Et jamais je n'ai vu autant de misères, de souffrances et de solitudes que dans la vie quotidienne.
L'écart entre nos illusions et notre réalité est ahurissante. Cela explique sans doute l'amertume qui nous habite.
Je vous cite un vieil extrait tiré de la préface de Henry Miller à son roman Tropique du Capricorne. Ce qu'il a dit dans ces lignes - en 1972, alors qu'il venait de passer le cap de ses 80 ans - est toujours aussi vrai aujourd'hui. L'Homme trébuche constamment sur le fantasme de la perfection au lieu de se contenter d'être seulement lui-même. Être soi-même, en fait, est un véritable miracle. Pourquoi demander davantage?
Ce qui m'a amené à cet extrait, c'est après avoir vu quelques minutes d'un documentaire sur la supercherie de Lance Armstrong. La dope qu'il a prise pour gagner de prestigieux titres en cyclisme pendant les années de ses succès continus. Et Dieu sait à quel point on nous l'a présenté comme un exemple à suivre.
J'irais plus loin: quand bien même il n'aurait pas été dopé, je me demande s'il aurait dû être présenté comme un modèle à suivre. J'en doute. La perfection au prix de la douleur extrême, cela relève du ridicule.
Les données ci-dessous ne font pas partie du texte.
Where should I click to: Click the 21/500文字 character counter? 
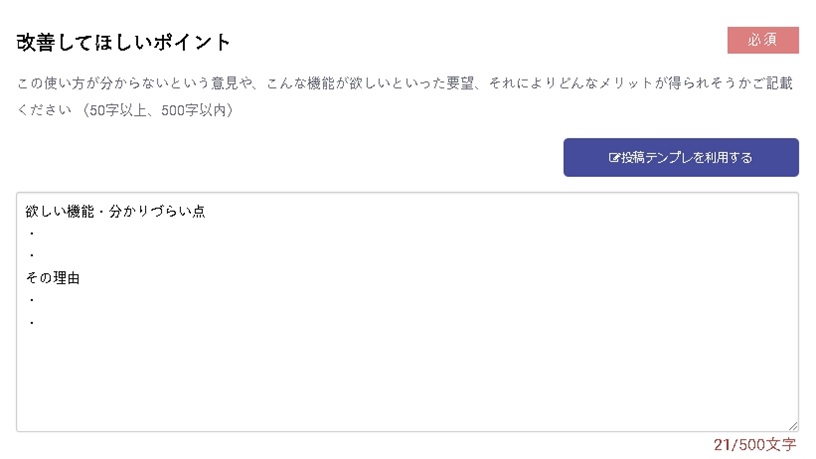755,444
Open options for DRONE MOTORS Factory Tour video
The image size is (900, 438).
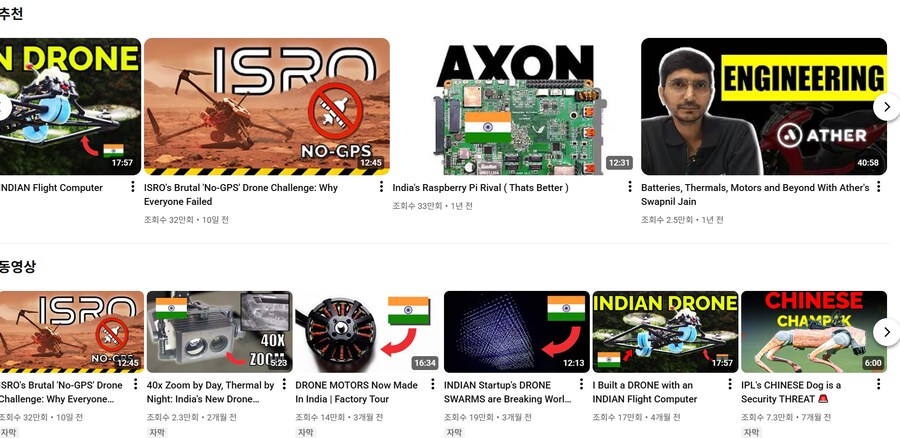(x=432, y=385)
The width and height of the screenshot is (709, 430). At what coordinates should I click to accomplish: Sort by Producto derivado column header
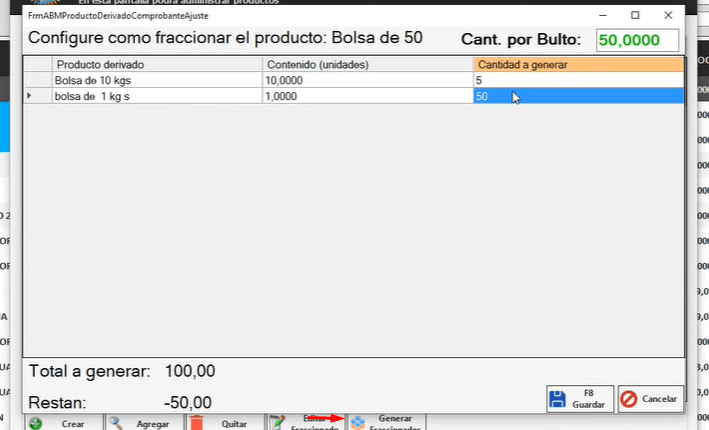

Voilà ce qu'en disait sagement Henry Miller:
Pour que l'on comprenne bien ce que j'entends par cette simplicité, je dirai encore ceci: nous ne vivons pas à coups de chef-d'oeuvre, ni à travers des chefs-d'oeuvre, ni à cause de chefs-d'oeuvre. Nous sommes beaucoup plus chargés de sens lorsque nous babillons comme l'enfant que lorsque nous nous comportons en monstres d'intelligence. Nous n'avons plus besoin des exercices de gymnastique qu'exige la fréquentation des chefs-d'oeuvre. Il y a beau temps que les maîtres eux-mêmes y ont renoncé; beau temps qu'ils se sont envolés de la cage. Mais nous, idiots que nous sommes, nous nous entêtons à ramper dans la coquille vide, comme de pauvres escargots perdus et abandonnés.